**Your goal:**
Copy the data exactly. Images are the one exception.

┌────────

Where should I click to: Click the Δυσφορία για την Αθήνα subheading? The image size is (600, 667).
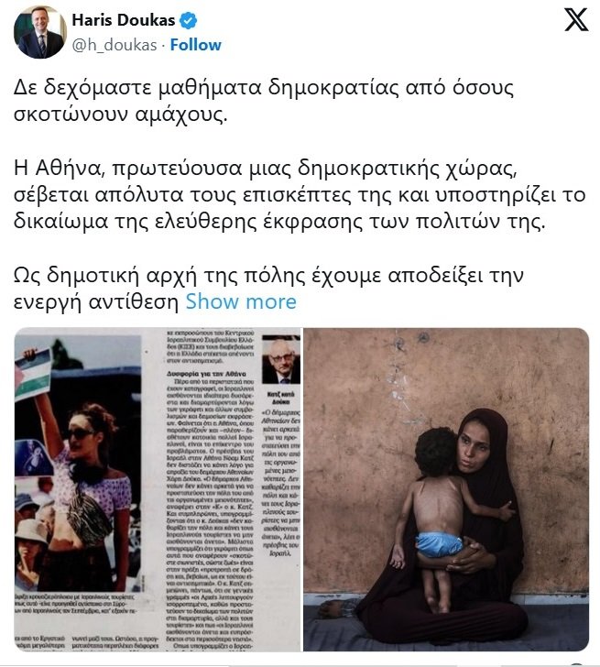(x=206, y=374)
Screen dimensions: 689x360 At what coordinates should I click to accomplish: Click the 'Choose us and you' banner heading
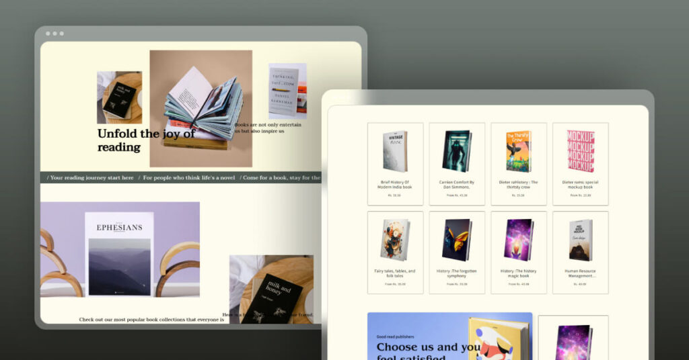pos(428,347)
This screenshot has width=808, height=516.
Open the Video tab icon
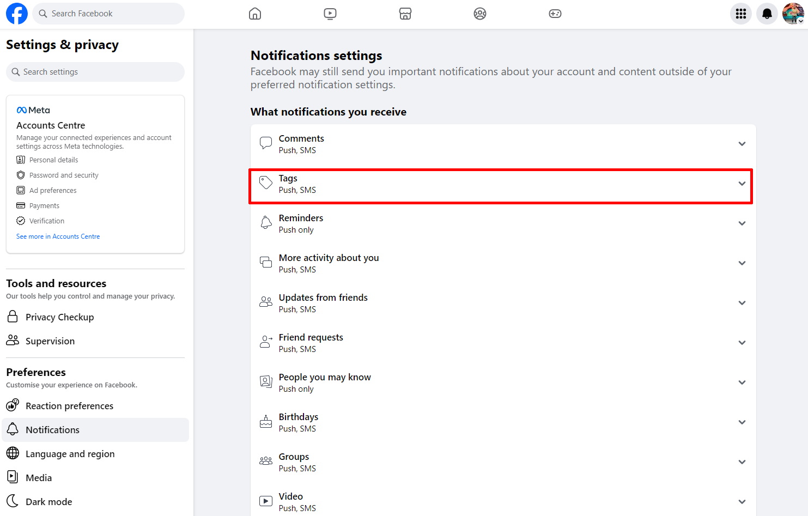pyautogui.click(x=330, y=14)
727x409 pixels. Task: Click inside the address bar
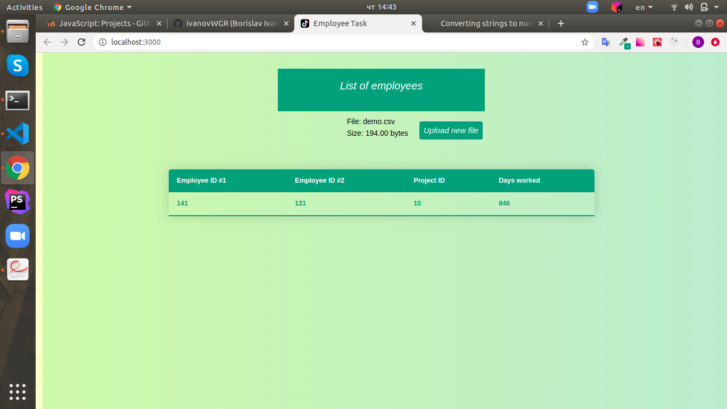click(266, 42)
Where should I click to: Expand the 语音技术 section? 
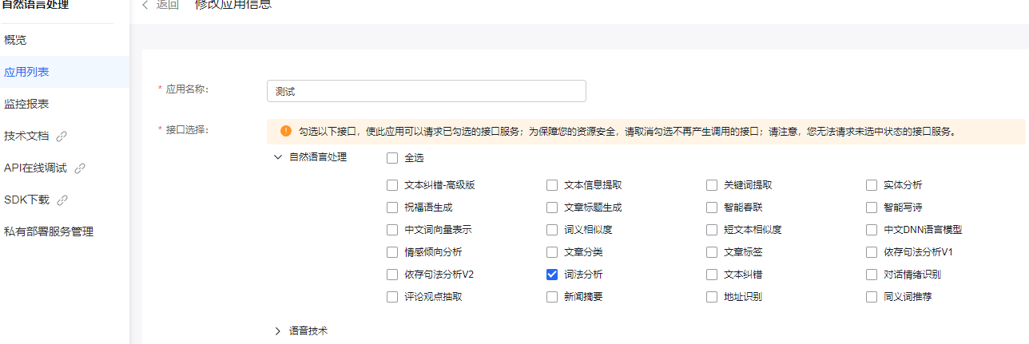pyautogui.click(x=277, y=330)
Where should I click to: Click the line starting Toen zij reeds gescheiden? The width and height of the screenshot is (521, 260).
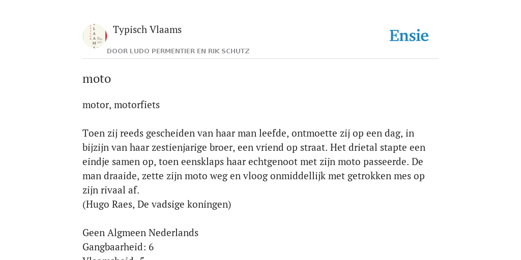[x=248, y=134]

└────────

**Completed exercise:**
Where should I click to: Click the Δυσφορία για την Αθήνα subheading? The image size is (600, 667).
(x=206, y=374)
Screen dimensions: 689x360 At what coordinates should I click to accomplish: Click the 'Choose us and you' banner heading
pos(428,347)
This screenshot has width=808, height=516.
Open the Video tab icon
pyautogui.click(x=330, y=14)
727x409 pixels. Task: Click inside the address bar
click(266, 42)
Where should I click to: Expand the 语音技术 section? 
pyautogui.click(x=277, y=330)
Where should I click to: Click the line starting Toen zij reeds gescheiden? The width and height of the screenshot is (521, 260).
[x=248, y=134]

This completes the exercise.